As a starting point, vehicle emissions are caused by the vehicles that emit them and nothing more. Often you hear this point from drivers, and this sounds harsh, but I never ever ever get the sense that in saying this they are recognising or acknowledging in any genuine way the harm their emissions are causing, either to the climate, to people nearby on the street, or even themselves (studies show that drivers are exposed to astonishing levels of CO2, NO, NO2 and particulate matter from their exhausts, when inside their own cars). I feel I need to say this. I never ever feels like a genuine argument, but one only raised as some sort of throwaway gotcha.

If we take it as a genuine complain, then good! We all should care about our emissions. We should be aiming to get more people out of cars and into any other mode of transport we can. Be it bus, train, bike or get them walking a journey if it's short enough. The more people that are able to make journeys by one of these modes - bikes included mind! - this means the only drivers on the road are the ones that either really really need to be there. It makes it much easier for them to drive around too, because they are sharing roads with fewer cars (cars by the way take up a huuuuge amount of space per user compared to buses or bikes, with most cars having an maximum of 1.3 - 1.4 people inside them at any given time on average, i.e. driver alone and no passenger being the most common situation). This is an exceptional video on the topic, which you might like: https://youtu.be/d8RRE2rDw4k

> but cycle lanes being planned and added constantly for an extremely small minority of the population, with no real evidence to suggest that there’s going to be a sudden uptake in cycling if we had an incredible network

The evidence is plain to see in countries and cities which have already built comprehensive networks. Build it and they do indeed come. If you don't create a well connected network though, you can have intermittent high-ish quality cycle lanes, but you're holding back what you can achieve in terms of ridership. It'll be five to ten years, maybe a bit more before we get anywhere close to Danish levels, but I do believe we are on the way in Glasgow.

> It’s a culture change needed, not just lanes.
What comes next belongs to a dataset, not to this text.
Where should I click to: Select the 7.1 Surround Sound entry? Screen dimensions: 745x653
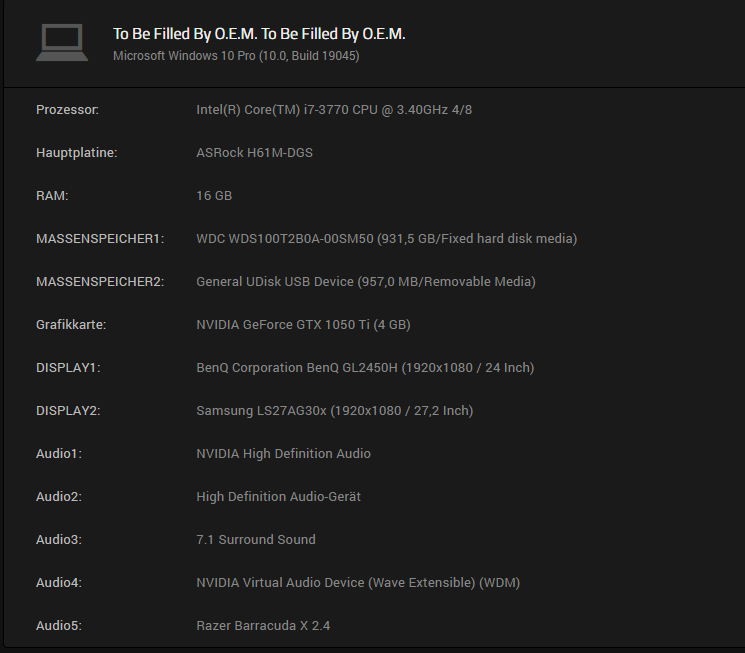pos(256,540)
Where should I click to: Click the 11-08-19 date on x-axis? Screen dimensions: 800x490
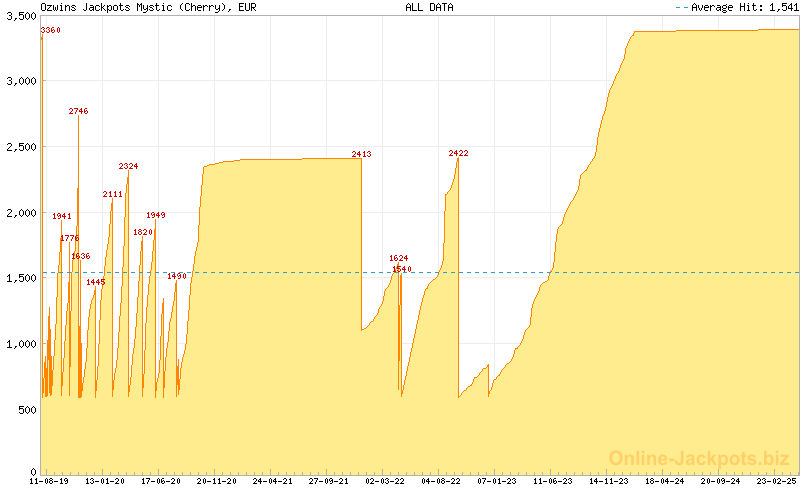click(49, 482)
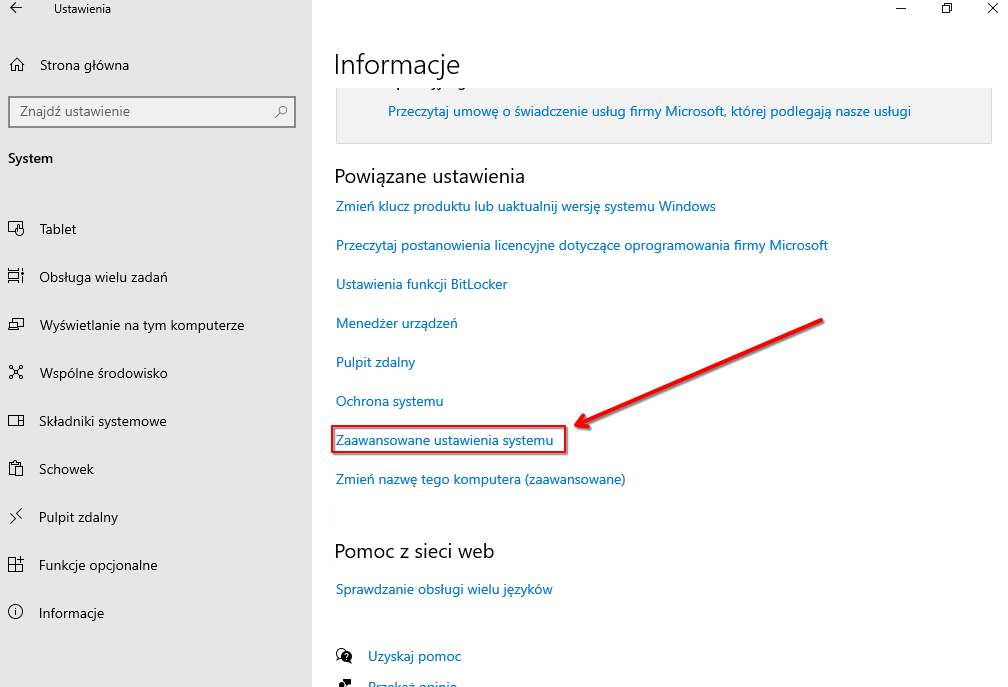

The cultural change only comes after you address the way roads and urban spaces are designed. That's why the Netherlands is the cycling culture it is, and Denmark and other nearby countries following closely behind. They moved much much sooner than us to radically rethink their streets and roads back in the 70s to be much safer for more vulnerable people, cyclists and pedestrians, to use. The cultural shift then followed this, not the other way around. If you look anywhere in the world, the trick to getting mass cycling is the create streets and spaces that cater to it: good, reliable, well connected cycle lanes, and not much else.